NEW YORK (Reuters) - Royal Bank of Scotland Group Plc’s (RBS.L) admission that its employees coordinated with a trader at another bank to manipulate benchmark interest rates is not necessarily the knock-out punch needed by plaintiffs who accuse the British-based bank of collusion.
As part of a deferred prosecution agreement with the U.S. Department of Justice announced on Wednesday by British and American authorities, RBS admitted its derivatives traders agreed with a UBS AG UBSN.VX trader to seek to manipulate the London interbank offered rate, known as Libor, calculated for the Japanese yen.
But that agreement would not be considered a final judgment and therefore could not be used as evidence the bank engaged in an antitrust conspiracy, some legal experts said.
“It’s not evidence of anything,” said Eleanor Fox, a professor at the New York University School of Law specializing in antitrust. “It’s only a settlement.”
Under the Clayton Act, a U.S. antitrust statute, final judgments obtained by the government can be used by plaintiffs as evidence of wrongdoing by defendants. But the law also makes clear that plaintiffs cannot use “consent judgments or decrees entered before any testimony has been taken.”
RBS, which agreed to pay $612 million to U.S. and British authorities, is the third bank to resolve liability with regulators for its role in rate-rigging. Switzerland’s UBS agreed in December to pay penalties of $1.5 billion and Britain’s Barclays Bank Plc BARCR.UL has paid $453 million. Parts of those settlements have been used to boost the credibility of lawsuits filed by private plaintiffs.
RBS and some of the world’s other biggest banks are facing several class action lawsuits alleging they colluded to manipulate Libor, which sets prices on trillions of derivatives and other financial products. The lawsuits claim billions of dollars in damages.
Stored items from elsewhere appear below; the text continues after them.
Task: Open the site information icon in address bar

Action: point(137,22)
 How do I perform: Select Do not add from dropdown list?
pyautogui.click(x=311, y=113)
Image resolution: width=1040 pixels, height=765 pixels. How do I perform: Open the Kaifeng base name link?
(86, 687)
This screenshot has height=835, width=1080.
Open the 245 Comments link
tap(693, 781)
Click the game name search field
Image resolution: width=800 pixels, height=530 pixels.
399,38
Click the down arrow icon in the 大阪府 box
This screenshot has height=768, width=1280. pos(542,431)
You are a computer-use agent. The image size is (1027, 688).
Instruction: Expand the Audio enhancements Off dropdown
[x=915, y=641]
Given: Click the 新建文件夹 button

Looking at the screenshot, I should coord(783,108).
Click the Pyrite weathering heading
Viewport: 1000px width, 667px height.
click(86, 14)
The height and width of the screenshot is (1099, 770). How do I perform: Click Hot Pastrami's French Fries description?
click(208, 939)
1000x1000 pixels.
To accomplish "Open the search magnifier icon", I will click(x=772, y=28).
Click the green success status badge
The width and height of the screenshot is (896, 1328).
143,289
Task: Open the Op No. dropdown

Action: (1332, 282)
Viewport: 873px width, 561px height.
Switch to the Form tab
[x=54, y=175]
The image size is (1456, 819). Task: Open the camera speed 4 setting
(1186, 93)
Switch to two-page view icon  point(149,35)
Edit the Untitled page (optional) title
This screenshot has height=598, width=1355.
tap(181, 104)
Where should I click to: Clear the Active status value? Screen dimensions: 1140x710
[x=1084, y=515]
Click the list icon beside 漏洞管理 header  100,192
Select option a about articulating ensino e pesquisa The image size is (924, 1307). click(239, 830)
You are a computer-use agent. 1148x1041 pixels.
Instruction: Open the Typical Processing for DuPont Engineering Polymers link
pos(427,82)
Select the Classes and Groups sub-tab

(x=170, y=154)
In one of the biggest cases, the city of Baltimore has filed a class action on behalf of entities and individuals who purchased in the United States financial instruments indexed to Libor between August 2007 and May 2010.
For such plaintiffs as Baltimore, the most valuable part of the RBS settlement and other similar government deals could come from the underlying documents that led to those agreements, according to legal experts. But to gain access to those documents, the plaintiffs will likely have to survive a motion to dismiss by the defendants.
In the Baltimore case, a hearing on the defendants’ motion to dismiss will be heard on March 5 by U.S. District Judge Naomi Reice Buchwald in Manhattan. William Carmody, an attorney representing the city of Baltimore, said on Wednesday he had not carefully studied RBS’s deferred prosecution agreement, but added that the statement of facts contained in it was remarkable for its length and specificity.
“It’s incredibly helpful for our case,” Carmody added.